Semasa pemerintah Belanda menjalankan politik etis, Commissie voor de Volkslektuur merupakan lembaga yang berperan dalam pemberdayaan perpustakaan. Kegiatan-kegiatan yang dilakukan, antara lain menambah jumlah perpustakaan di desa dan sekolah kelas dua di Jawa dan Madura, melengkapi koleksinya dengan terbitan-terbitan dalam bahasa Jawa, Sunda, Melayu dan Madura. Dalam perkembangannya, hal tersebut kemudian memicu para pengusaha pribumi untuk membentuk lembaga penerbitan, yang dapat memberikan kontribusi terhadap pengembangan perpustakaan di Indonesia (Almasyari, 2007).
c.   Era Pemerintahan Jepang
Ketika Jepang menguasai Indonesia, mereka mengeluarkan kebijakan berupa larangan penggunaan buku-buku yang ditulis dalam bahasa Inggris, Belanda dan Perancis di sekolah-sekolah.

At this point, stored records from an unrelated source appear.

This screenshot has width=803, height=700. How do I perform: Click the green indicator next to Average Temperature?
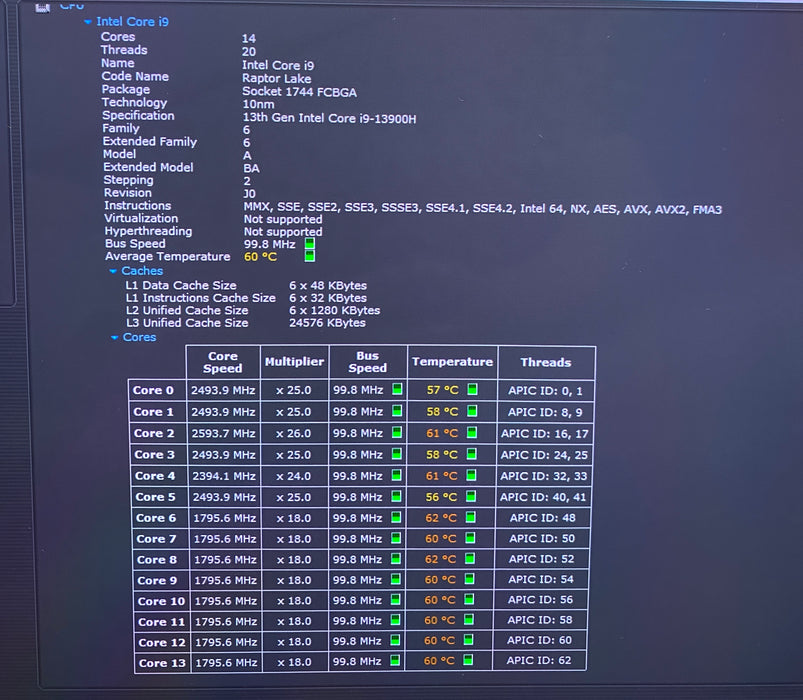tap(309, 256)
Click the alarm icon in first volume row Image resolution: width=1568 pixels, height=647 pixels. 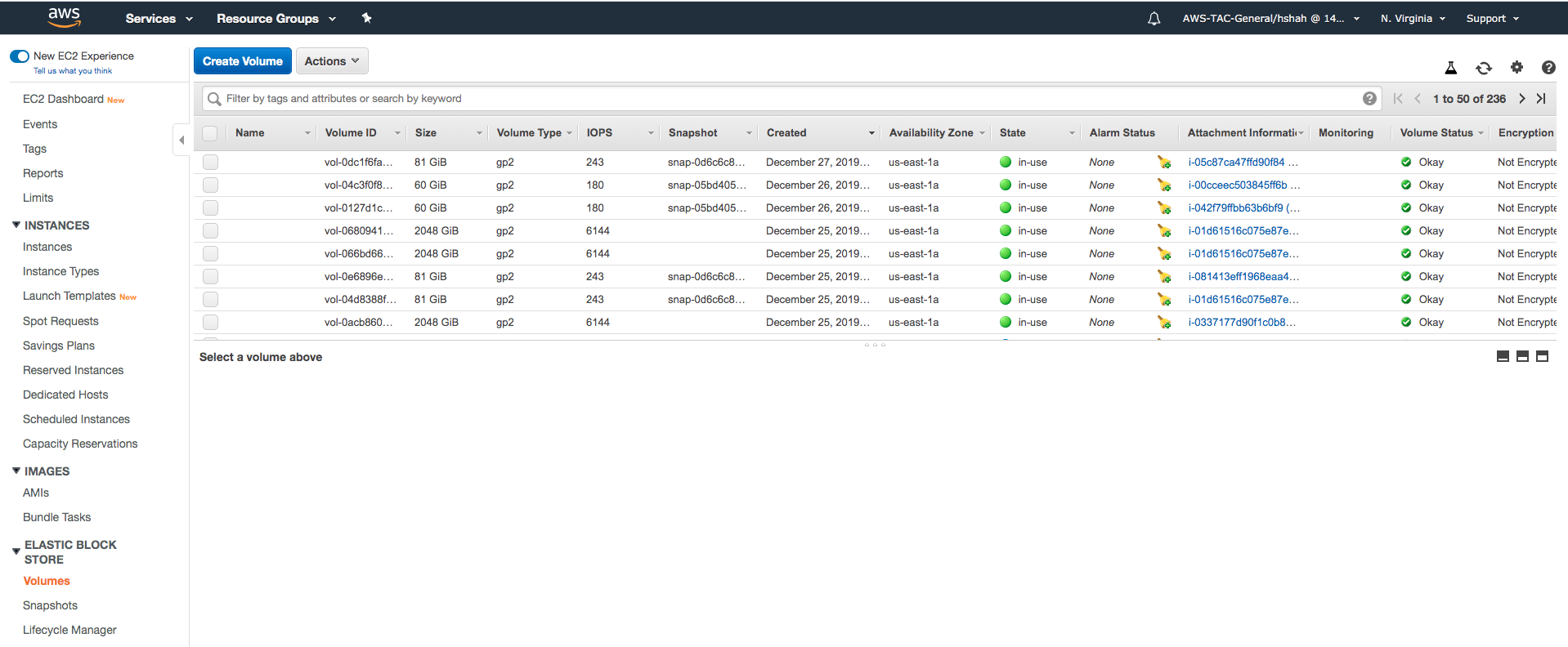click(x=1164, y=163)
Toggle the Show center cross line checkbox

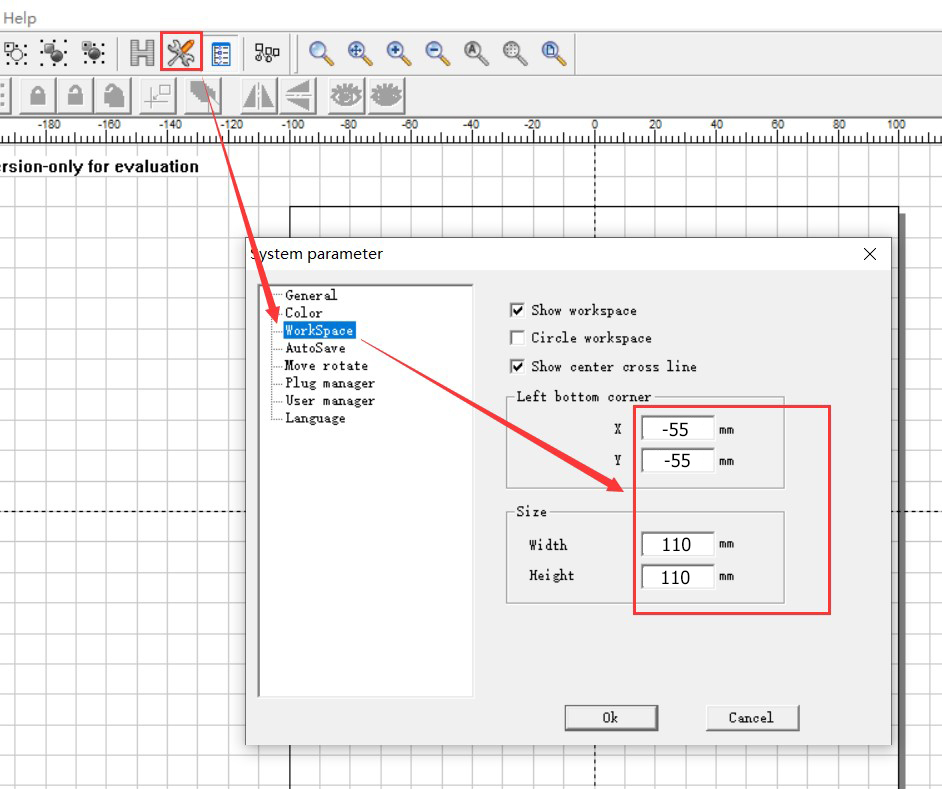coord(517,366)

Akibatnya, banyak buku terutama yang menggunakan bahasa Belanda dimusnahkan. Kondisi ini justru menguntungkan bagi perkembangan perpustakaan di Indonesia, karena dengan kebijakan tersebut buku yang diterbitkan dalam bahasa Indonesia jumlahnya menjadi semakin meningkat. Beberapa surat kabar yang terbit dengan menggunakan bahasa Indonesia pada saat itu, antara lain Suara Asia, Cahaya Asia dll.

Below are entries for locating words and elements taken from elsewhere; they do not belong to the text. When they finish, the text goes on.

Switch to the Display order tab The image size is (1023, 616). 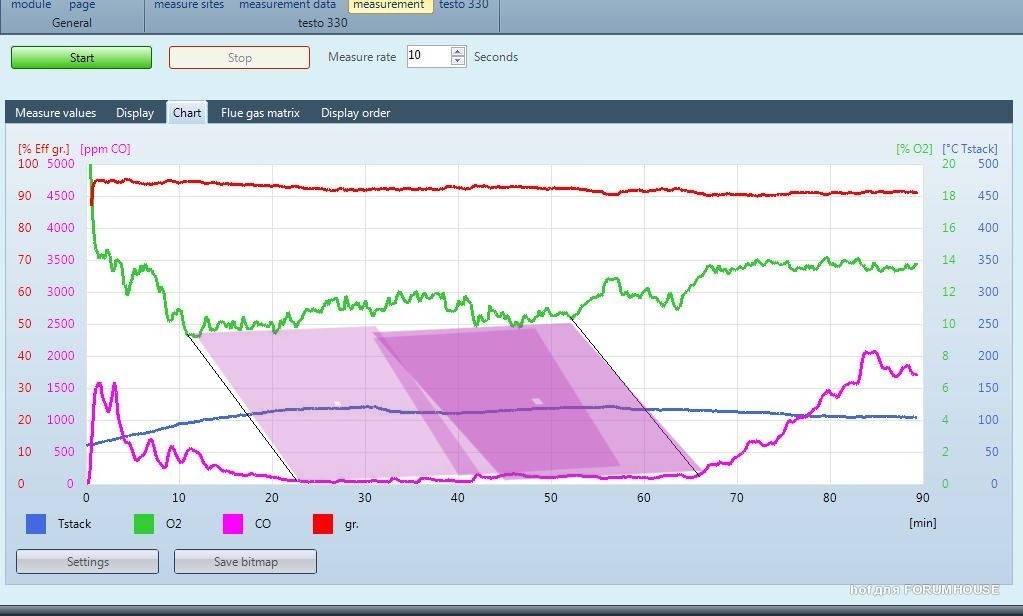[x=355, y=113]
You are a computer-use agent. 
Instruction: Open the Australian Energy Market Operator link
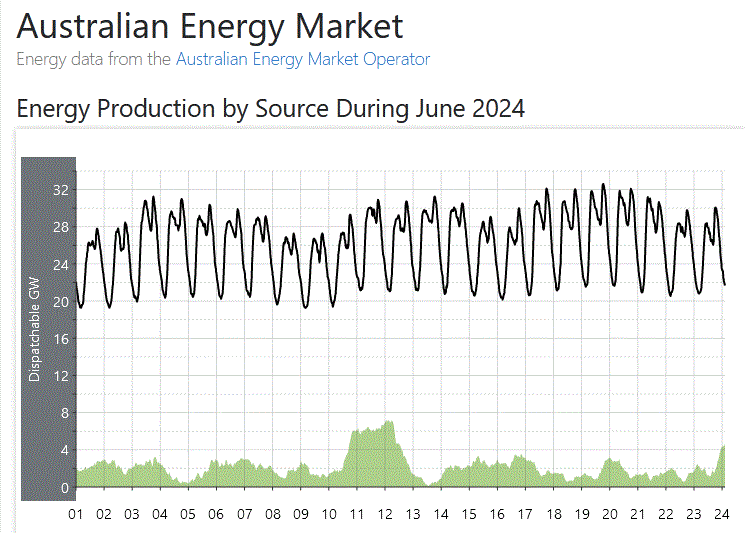pos(302,59)
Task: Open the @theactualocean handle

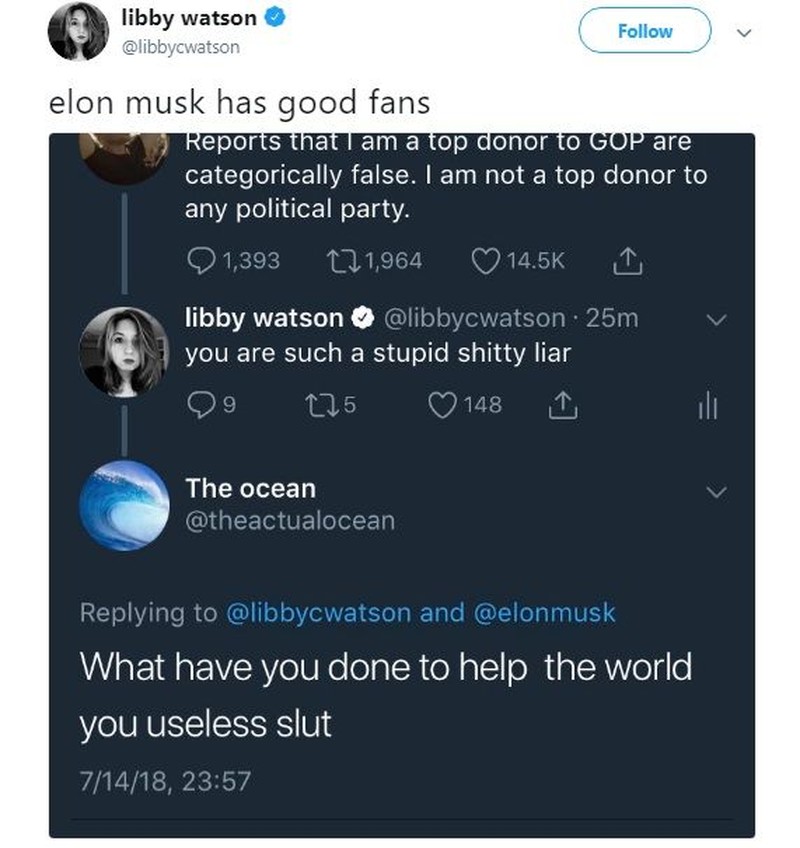Action: [x=290, y=521]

d.   Era Pemerintahan Republik Indonesia
Setelah Indonesia merdeka, di tengah konsentrasi untuk mempertahankan kemerdekaan dari invasi pasukan Inggris dan Belanda, serta kesibukan menghadapi pemberontakan di beberapa daerah, pada tahun 1948 pemerintah mendirikan Perpustakaan Negara Republik Indonesia di Yogyakarta. Banyaknya permasalahan yang harus dihadapi, mengakibatkan lambatnya perkembangan perpustakaan di Indonesia. Ketika kondisi negara mulai mapan, pada kurun waktu tahun 1950-1960 pemerintah Republik Indonesia mulai mengembangkan perpustakaan melalui pendirian Taman Pustaka Rakyat /TPR (Sumiati dan Arief, 2004). Ada tiga tipe Taman Pustaka Rakyat :
(1).    Tipe A untuk pedesaan, dengan komposisi koleksi 40 % bacaan setingkat SD dan 60 % setingkat SMP
(2).    Tipe B untuk kabupaten, dengan komposisi koleksi 40 % bacaan setingkat SMP dan 60 % bacaan setingkat SMA
(3).    Tipe C untuk provinsi, dengan komposisi koleksi 40 % bacaan setingkat SMA dan 60 % bacaan setingkat Perguruan Tinggi.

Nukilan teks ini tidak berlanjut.